|
|
|
|
|
by 9q9
2254 days ago
|
|
Thanks. How to abstract "hardware primitives" in a way that can be instantiated to many GPU architectures without performance penalty and be useful for higher-level programming is not so clear. How would you, to take an example from the CPU world, fruitfully abstract the CPU's memory model? As far as I'm aware that's not a solved problem in April 2020, and write papers on this subject are still appearing in top conferences . |
|
Unfortunately, this language is from 2007, and the state-of-the art has not really been improved since then (except for the evolution of CUDA proper).

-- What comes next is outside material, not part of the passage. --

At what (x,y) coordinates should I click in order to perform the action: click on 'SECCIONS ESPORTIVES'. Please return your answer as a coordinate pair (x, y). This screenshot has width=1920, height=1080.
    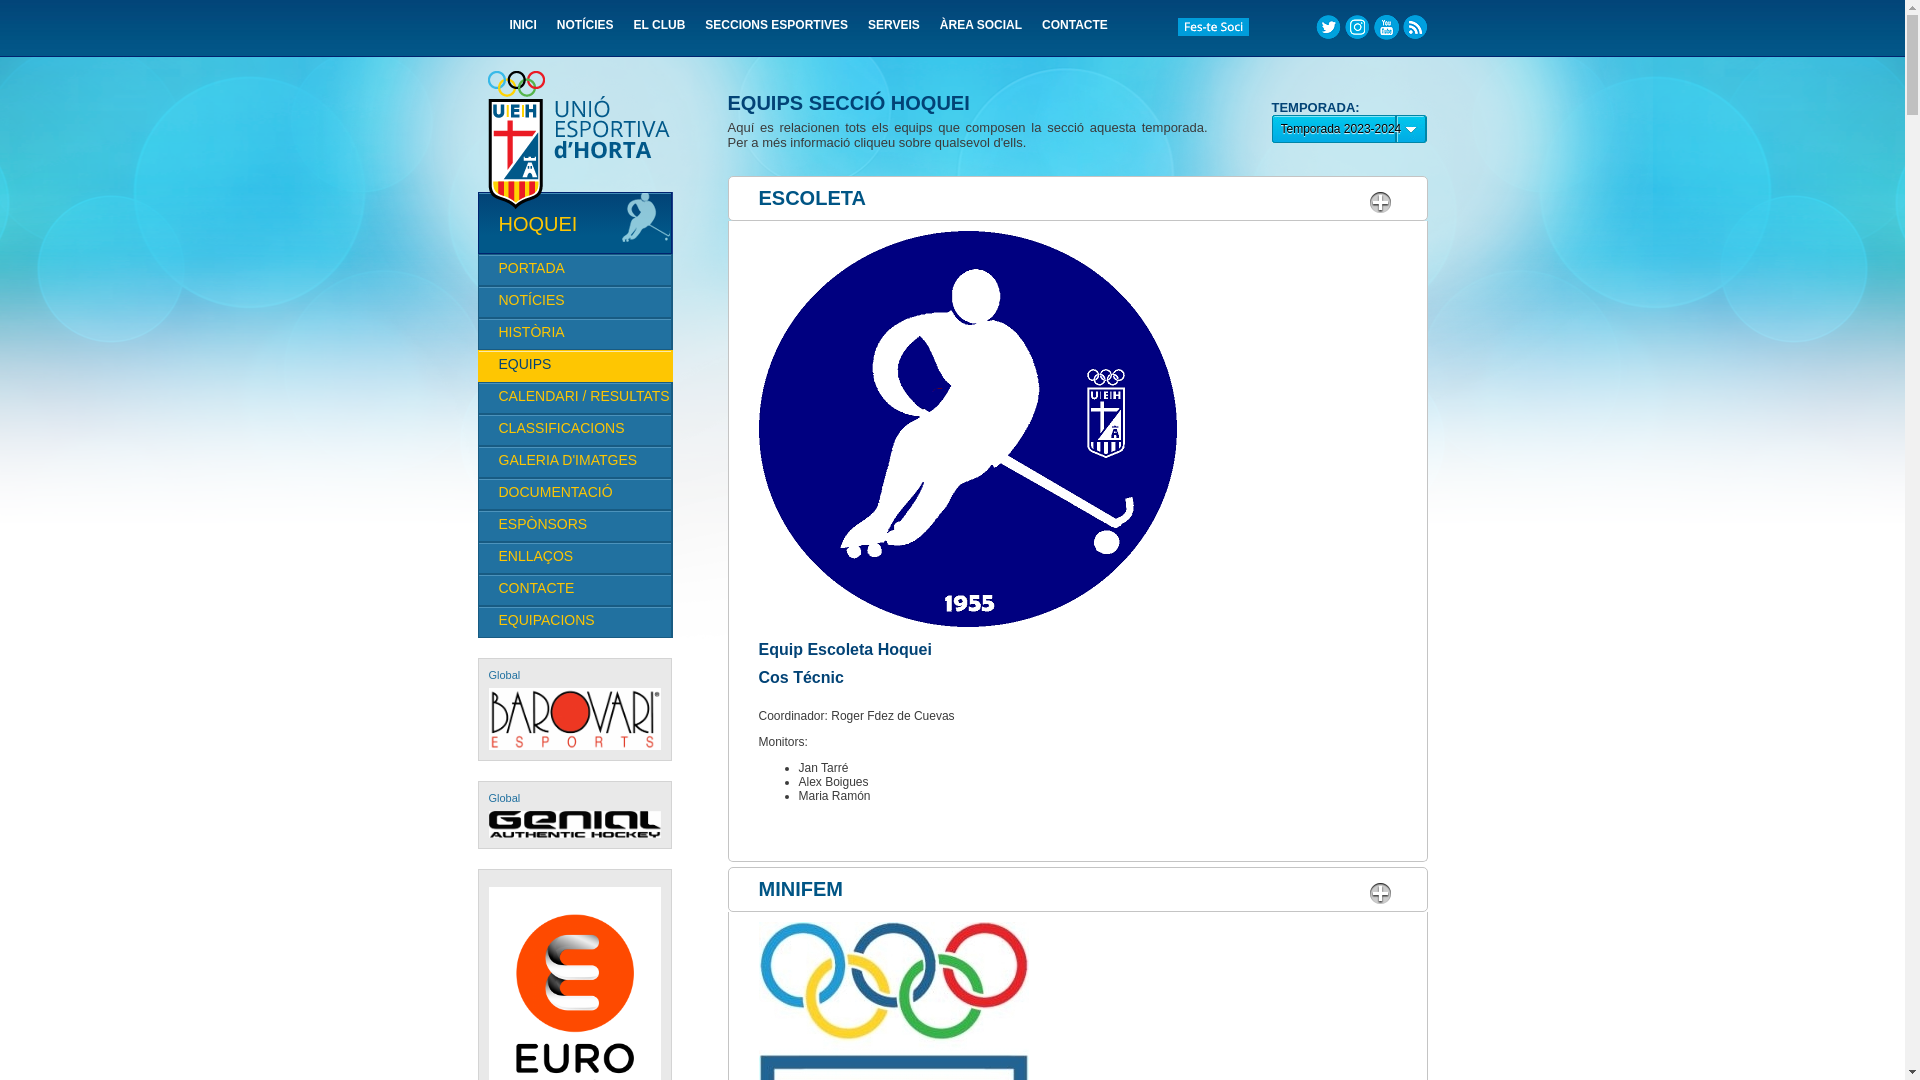
    Looking at the image, I should click on (705, 31).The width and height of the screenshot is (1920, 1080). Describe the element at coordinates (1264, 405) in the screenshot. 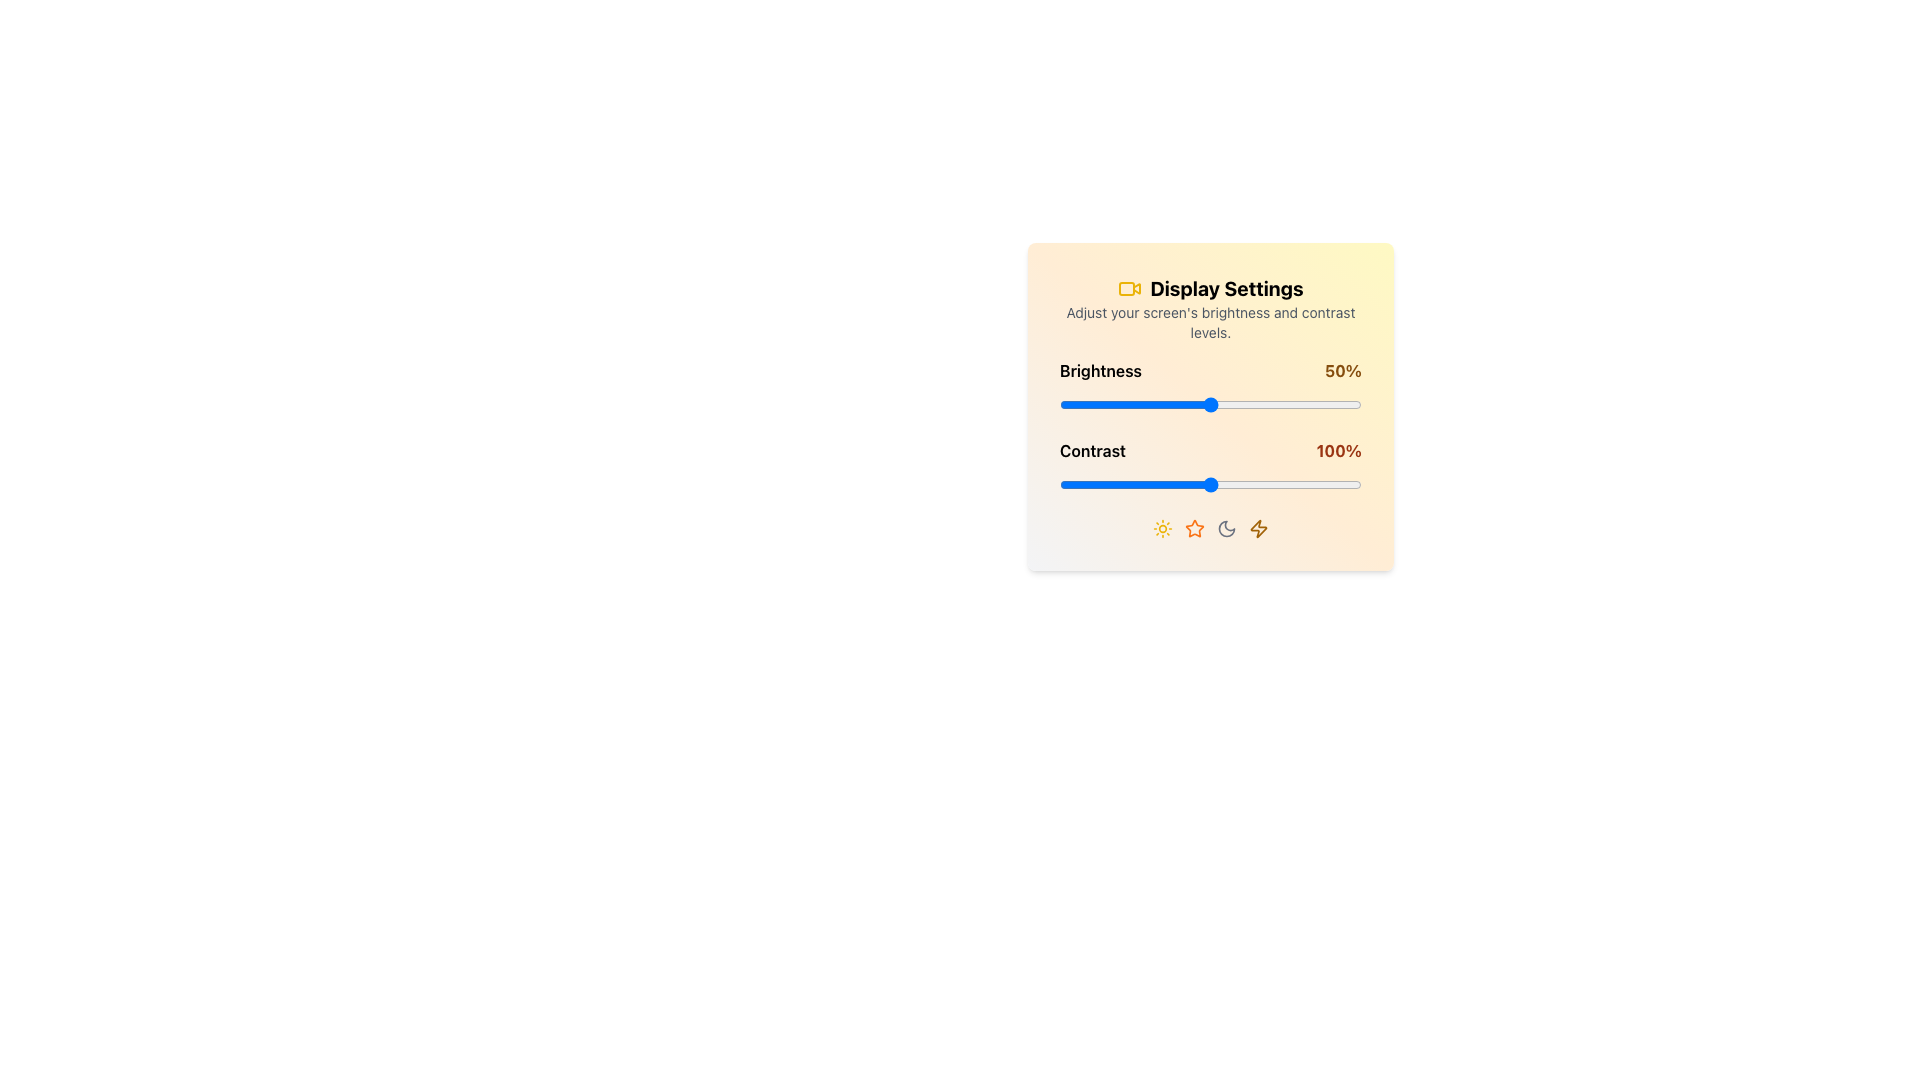

I see `the brightness` at that location.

It would be cool for people to work on improving the state of the art, providing languages that are simpler, perform better, or are more high-level than CUDA, without sacrificing anything (i.e. true improvements).
There have been some notable experiments in this regard, e.g., Sequoia for roadrunner scratchpads had very interesting abstraction capabilities over the cache hierarchy, that could have led to a net total improvement over CUDA __shared__ memory.
Most newer languages have the right goal of trying to simplify CUDA, but they end up picking trade-offs that only allow them to do so by sacrificing a lot of performance. That's not an interesting proposition for most CUDA developers - the reason they pick up CUDA is performance, and sacrificing ~5% might be acceptable if the productivity gains are there, but a 20-30% perf loss isn't acceptable - too much money involved.
One can simplify CUDA while retaining performance by restricting a language to GPUs and a particular domain, e.g., computer graphics / gfx shaders or even stencil codes or map-reduce, etc.
However, a lot of the widely advertised languages try to (1) target both GPUs and CPUs, compromising on some minimum common denominator of features, (2) support general-purpose compute kernels, and (3) significantly simplify CUDA, often doing so by just removing the explicit memory transfers, which compromises performance. These languages are quite neat, but they aren't really practical, because they aren't really true improvements over CUDA.
Most companies I work with that use CUDA today are using the state of the art (C++17 or 20 extensions), experimental libraries, drivers, etc. So it isn't hard to sell them into a new technology, _if it is better than what they are already using_.